(foto Ansa)

Il green pass spiegato filosoficamente a Cacciari e Agamben

Yoram Gutgeld

I due filosofi confondono la libera scelta individuale con decisioni di politica sanitaria. Infatti il certificato verde lascia a ognuno la possibilità di confrontare la sua percezione del rischio con quella dei benefici

I professori Cacciari e Agamben sono impegnati da diversi giorni in una piccola crociata contro il green pass che costituisce a loro avviso una grave limitazione di diritti e di libertà personali. L’ardente battaglia è animata dalla convinzione dei filosofi che questa intrusione nelle nostre vite non è altro che l’ennesima manifestazione di un continuo sgretolamento di diritti e di libertà personali in atto da un ventennio. Ammetto colpevolmente che questa erosione mi sia sfuggita, ma non è questo il luogo per parlarne. Qual è la base di questa contrarietà? L’incertezza, soprattutto sugli effetti di lungo termine dei vaccini.

* [I dati]:
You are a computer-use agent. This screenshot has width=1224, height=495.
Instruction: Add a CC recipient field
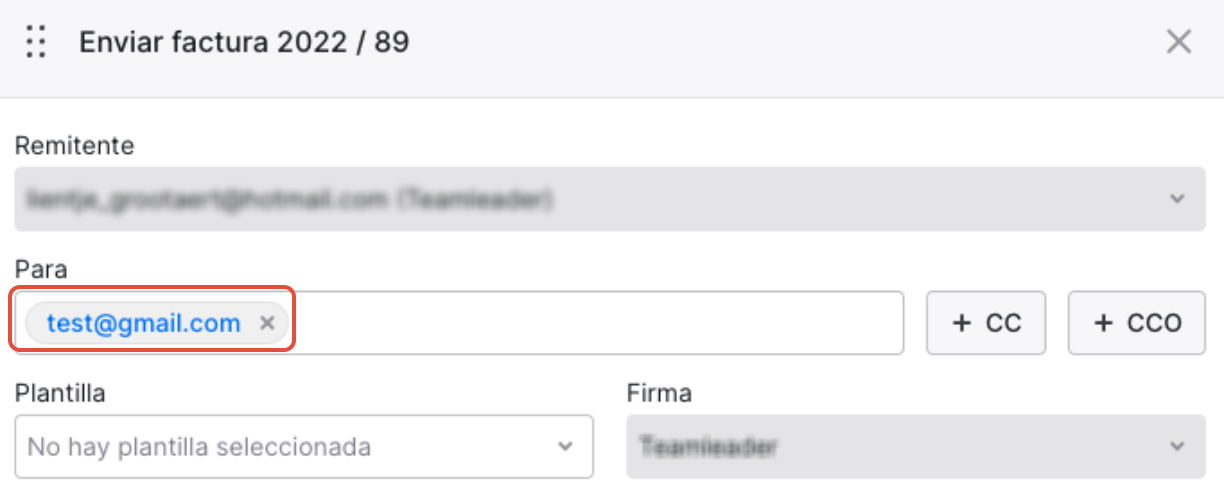(986, 323)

* [Compito]: Trascrivi per intero il testo da analizzare sul green pass, senza omettere né cambiare nulla. Il materiale non ha alcun ruolo in questo lavoro.

* [Soluzione esercizio]:
(foto Ansa)

Il green pass spiegato filosoficamente a Cacciari e Agamben

Yoram Gutgeld

I due filosofi confondono la libera scelta individuale con decisioni di politica sanitaria. Infatti il certificato verde lascia a ognuno la possibilità di confrontare la sua percezione del rischio con quella dei benefici

I professori Cacciari e Agamben sono impegnati da diversi giorni in una piccola crociata contro il green pass che costituisce a loro avviso una grave limitazione di diritti e di libertà personali. L’ardente battaglia è animata dalla convinzione dei filosofi che questa intrusione nelle nostre vite non è altro che l’ennesima manifestazione di un continuo sgretolamento di diritti e di libertà personali in atto da un ventennio. Ammetto colpevolmente che questa erosione mi sia sfuggita, ma non è questo il luogo per parlarne. Qual è la base di questa contrarietà? L’incertezza, soprattutto sugli effetti di lungo termine dei vaccini.